The expected result is an exact restatement of the data, free of pictures.

[Saved entries]
+ + +

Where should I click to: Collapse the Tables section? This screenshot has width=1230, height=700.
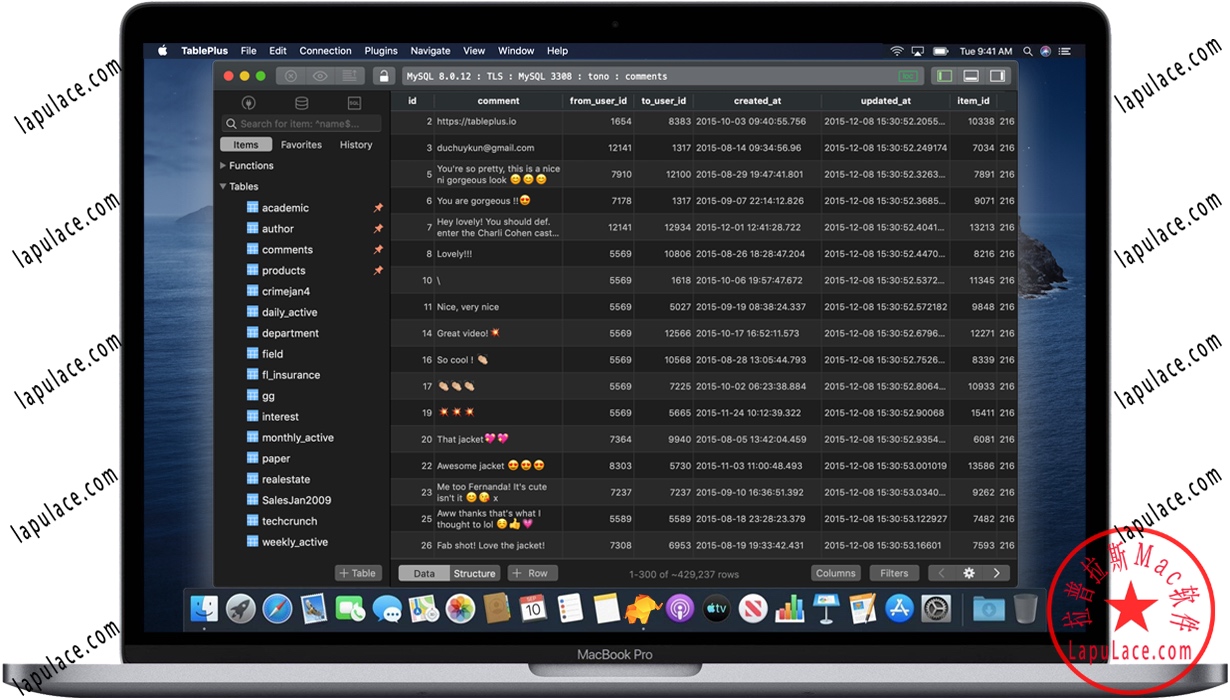222,186
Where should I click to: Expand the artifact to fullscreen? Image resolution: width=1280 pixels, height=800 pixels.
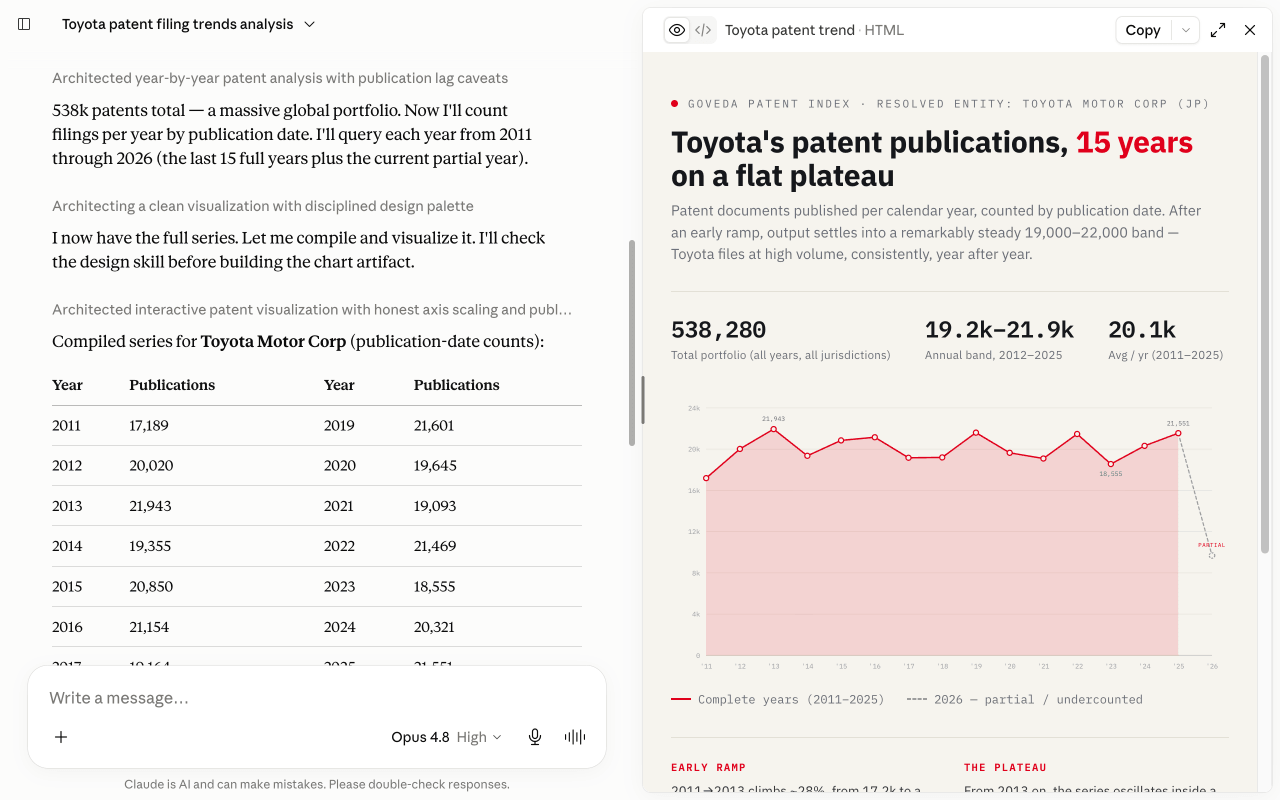pyautogui.click(x=1218, y=30)
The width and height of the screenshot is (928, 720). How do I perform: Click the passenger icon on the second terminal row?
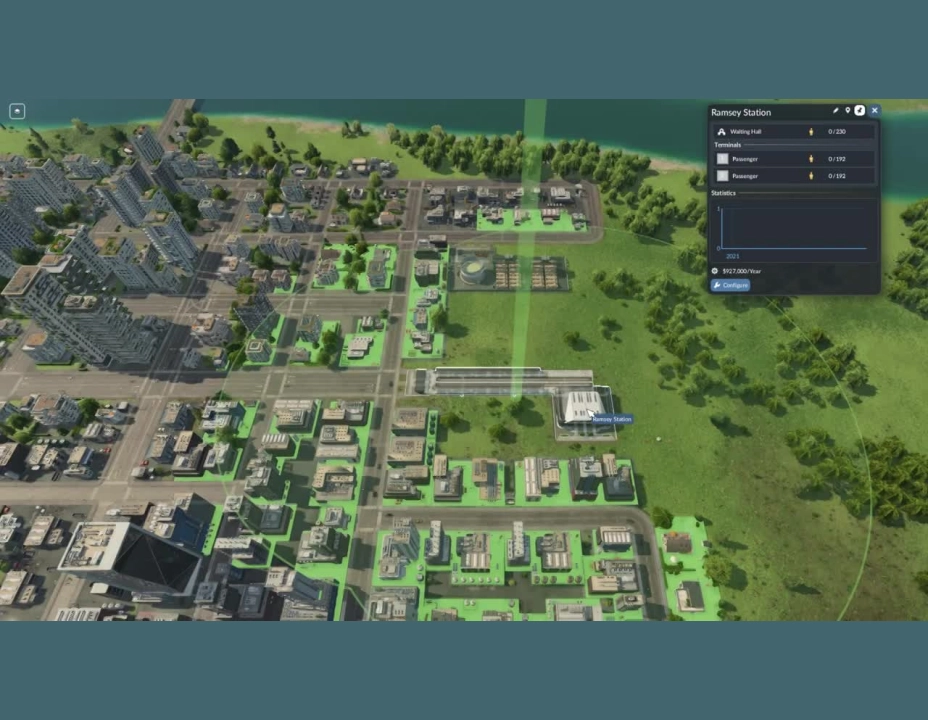point(811,176)
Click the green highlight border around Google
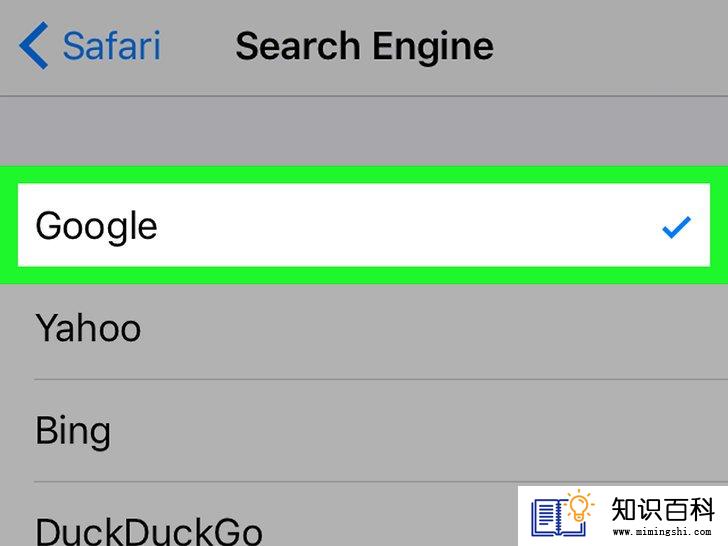This screenshot has height=546, width=728. 364,175
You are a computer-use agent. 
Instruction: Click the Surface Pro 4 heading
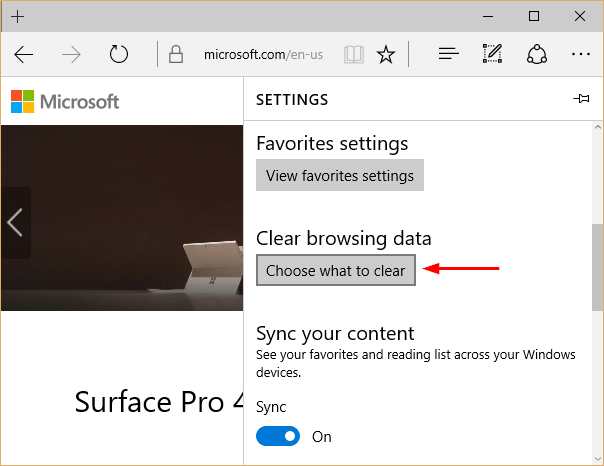[x=158, y=402]
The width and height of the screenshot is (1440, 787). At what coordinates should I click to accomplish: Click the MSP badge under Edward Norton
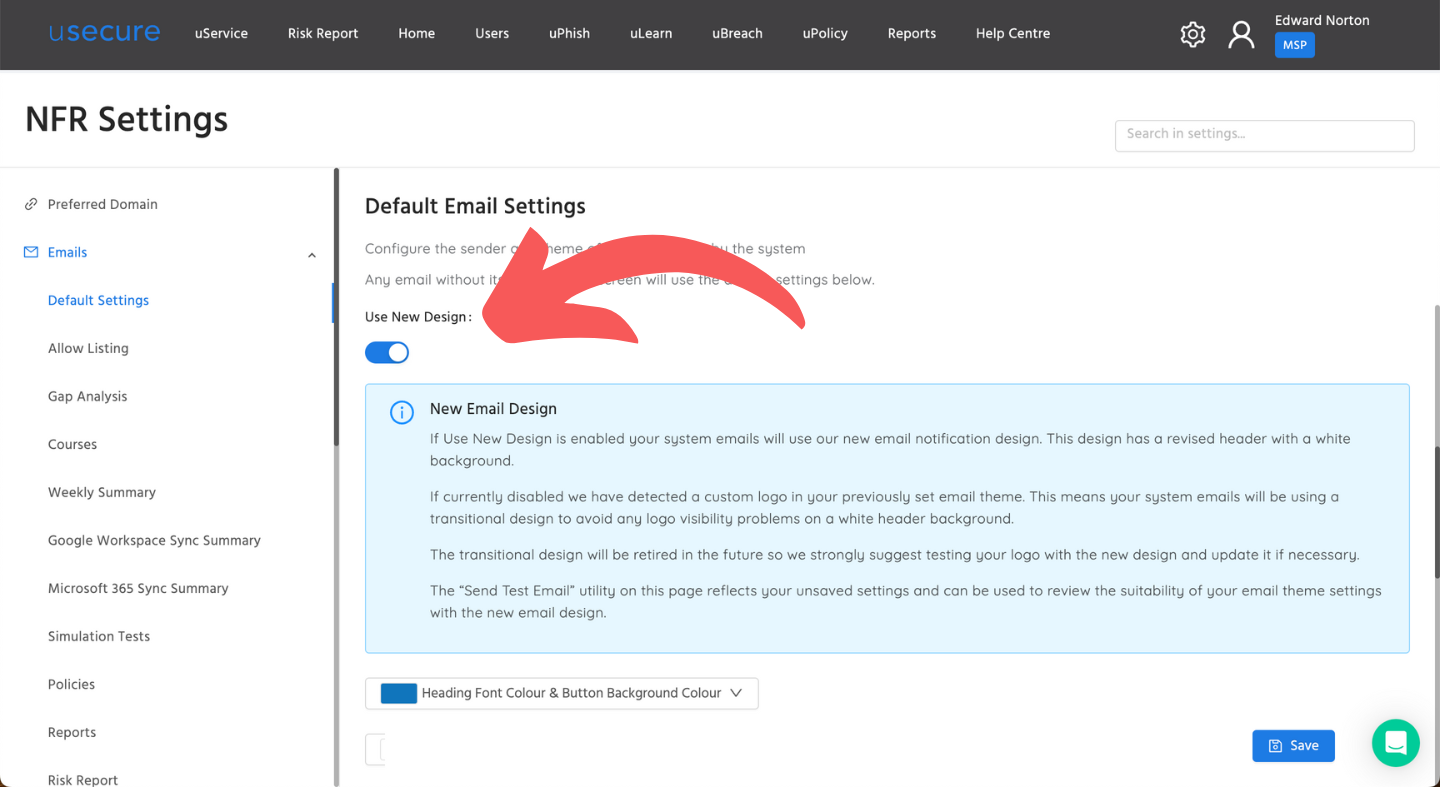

+ + +

● Reply to the exercise:
Where should I click to: Collapse the Tables section? This screenshot has width=1230, height=700.
222,186
Where should I click to: Expand the artifact to fullscreen? Image resolution: width=1280 pixels, height=800 pixels.
pyautogui.click(x=1218, y=30)
The width and height of the screenshot is (928, 720). How do I perform: Click the passenger icon on the second terminal row?
point(811,176)
Click the green highlight border around Google
This screenshot has height=546, width=728. 364,175
You are a computer-use agent. 
Instruction: Click the Surface Pro 4 heading
[x=158, y=402]
The width and height of the screenshot is (1440, 787). At what coordinates should I click to accomplish: Click the MSP badge under Edward Norton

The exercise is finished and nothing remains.